7 October 2015

Cameron’s speech transforms British politics


It was not a good speech. It was a great speech: one of the greatest. A defining moment in the Cameron Premiership, it will be quoted for decades to come. It could be a Parsifal climax, when ancient wounds are healed and a new world emerges – a new Conservative world.

For fifty years, the Conservative party has persistently under-performed its political-demographic potential. In 1964, against Harold Wilson, who then appeared to be the voice of modernity and progress, Alec Home, who did not, still managed to win 43.4 percent of the vote. Since 1964, Labour’s claims to espouse modernity and progress have had diminishing credibility, while every demographic factor has moved in the Tories’ favour. Trade union membership, down: home ownership, up: working class self-indentification, down: middle-class equivalent, up. Yet the Tories have only twice exceeded Alec Home’s losing percentage.

Why? Because they were seen as the party of the complacent rich. Tories did not worry about the local hospitals, because they would never dream of using them: local schools, ditto. A majority of voters bought the argument that Tories were only interested in the better-off and had little to offer the struggling classes. If it had not been for the Left-wing lunatics, Labour could have dominated British politics – as Tony Blair did, once the loonies had – for a season – been marginalised.

Now the loonies are back, and in charge. So as David Cameron knows, he has the chance to dominate British politics. This is the Cameron-as-Parsifal project: to establish the Tory party’s claim to speak for the entire country: for anyone who has aspirations beyond the dole, the food bank and throwing eggs at Tory delegates: to consecrate the Tory Grail. But will it work?

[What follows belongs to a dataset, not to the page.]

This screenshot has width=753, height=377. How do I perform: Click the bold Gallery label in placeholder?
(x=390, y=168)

Yes, subject to one proviso. Most of us, when criticised, only become irritated if the criticisms are justified. That is also true of David Cameron, who is always cross when he is accused of being an essay-crisis Prime Minister. One can understand why. When it comes to government, the accusation is absurd. He has faced hideously difficult challenges, especially on foreign affairs. But no-one has doubted his ability to command and control.

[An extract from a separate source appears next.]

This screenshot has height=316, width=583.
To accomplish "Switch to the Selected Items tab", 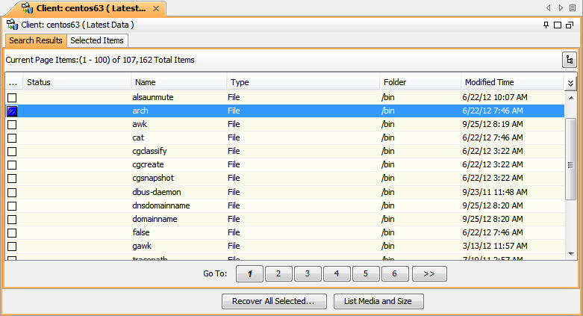I will coord(97,40).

Politics is another matter. Whenever he bestirs himself, the PM is a superb politician. He will sport his oak, prepare the cafetiere, address his desk, and produce the sort of essay which led some of his dons to encourage him to try for All Souls. Then, he will relax.

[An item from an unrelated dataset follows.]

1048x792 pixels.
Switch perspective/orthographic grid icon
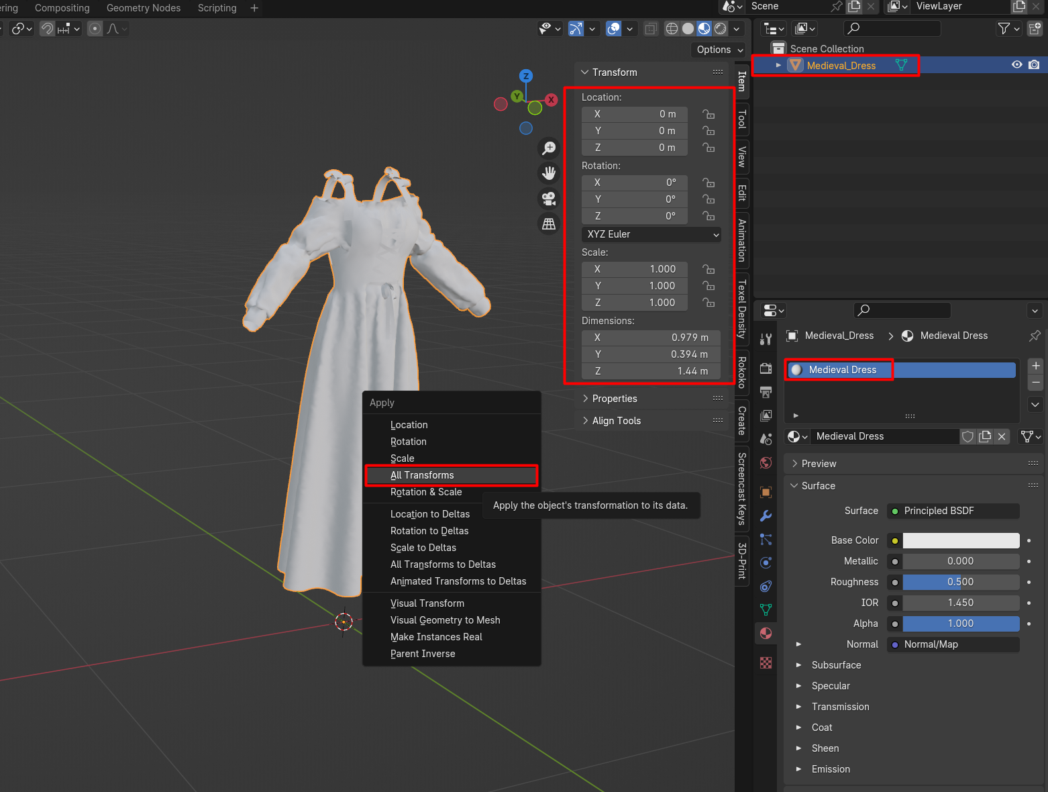coord(549,224)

That has to stop. Today, David Cameron stamped his authority on his party and on the country. If he is to win the argument on Europe, he will have to retain that momentum. He can do it; he is the dominant figure in British politics. But he will have to spend more time on political persuasion.

There is a further difficulty. As Margaret Thatcher never tired of repeating, you will never help the poor by assailing the rich. Labour would have us believe that there is a choice between decent public services and individual prosperity: that the only way to deal with poverty is confiscatory taxation. Tories know that this is nonsense. The party now needs the intellectual and political courage to say so.

The choice does not lie between having billionaires or poor people on the breadline. Only a society in which people can become billionaires will be able to eliminate the breadline, except for the incorrigibly idle. Tories ought to be making that point. With its absurd opponents crushed and its sane ones in catatonic despair, the Tory party is in a position to command the central ground of political debate and to impose its narrative. This is no time for cowardice.

Bruce Anderson is a political commentator.